Required actions —
• a. From the Timbal evals CLI guide, extract everything from "--runnableFully qualified name" down to "by tags (comma-separated)".
• b. Summarize the Timbal evals CLI guide in two sentences.
• c. State whether each statement agrees with the Timbal evals CLI guide, answering yes or no and quoting the words of the guide that decide it.
(i) A runnable given for an individual eval in YAML takes precedence over the one given with the CLI flag.
(ii) When several tags are given, only evals matching all of them will run.
(iii) The -s option disables stdout/stderr capture.

Skip to main content
Timbal provides a command-line interface for discovering and running evals. This guide covers all CLI options and integration patterns.

Basic Usage

Run evals from the command line:
# Run all evals in a directory
python -m timbal.evals.cli path/to/evals/

# Run a specific eval file
python -m timbal.evals.cli path/to/eval_search.yaml

# Run a single eval by name (pytest-style)
python -m timbal.evals.cli path/to/eval_search.yaml::my_eval_name

# Run with a specific runnable
python -m timbal.evals.cli --runnable agent.py::my_agent path/to/evals/

CLI Options

OptionDescription
pathPath to eval file or directory (positional)
--runnableFully qualified name of the runnable (file.py::name)
--log-levelLogging level (DEBUG, INFO, WARNING, ERROR)
-s, --no-captureDisable stdout/stderr capture (show output live)
-t, --tagsFilter evals by tags (comma-separated)
-V, --versionShow version information

Runnable Specification

The runnable can be specified in two ways: 1. Via CLI flag:
python -m timbal.evals.cli --runnable agents/search.py::search_agent evals/
2. Per-eval in YAML:
- name: test_search
  runnable: agents/search.py::search_agent
  params:
    prompt: "Find products"
  output:
    not_null!: true
Per-eval runnable overrides the CLI flag.

Tag Filtering

Filter evals by tags using -t or --tags:
# Run only evals with 'smoke' tag
python -m timbal.evals.cli -t smoke evals/

# Run evals matching ANY of the specified tags
python -m timbal.evals.cli -t smoke,fast evals/

# Combine with other options
python -m timbal.evals.cli --tags regression -s evals/
Evals matching any of the specified tags will run.

Collected data —
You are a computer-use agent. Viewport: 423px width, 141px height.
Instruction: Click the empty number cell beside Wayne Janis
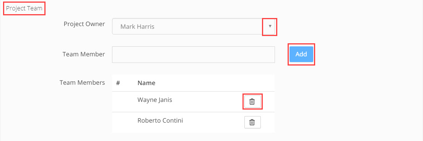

Problem solutions —
• a.
--runnableFully qualified name of the runnable (file.py::name)
--log-levelLogging level (DEBUG, INFO, WARNING, ERROR)
-s, --no-captureDisable stdout/stderr capture (show output live)
-t, --tagsFilter evals by tags (comma-separated)

• b. Timbal offers a command-line interface that discovers and runs evals from a directory, a single file, or a single named eval, with options for the runnable, log level, output capture, tag filtering and version information. A runnable can be set with a CLI flag or for each eval in YAML, where the per-eval setting overrides the flag, and evals can be filtered with -t or --tags so that those matching any of the given tags will run.

• c.
(i) Yes: "Per-eval runnable overrides the CLI flag."
(ii) No: "Evals matching any of the specified tags will run."
(iii) Yes: "Disable stdout/stderr capture (show output live)"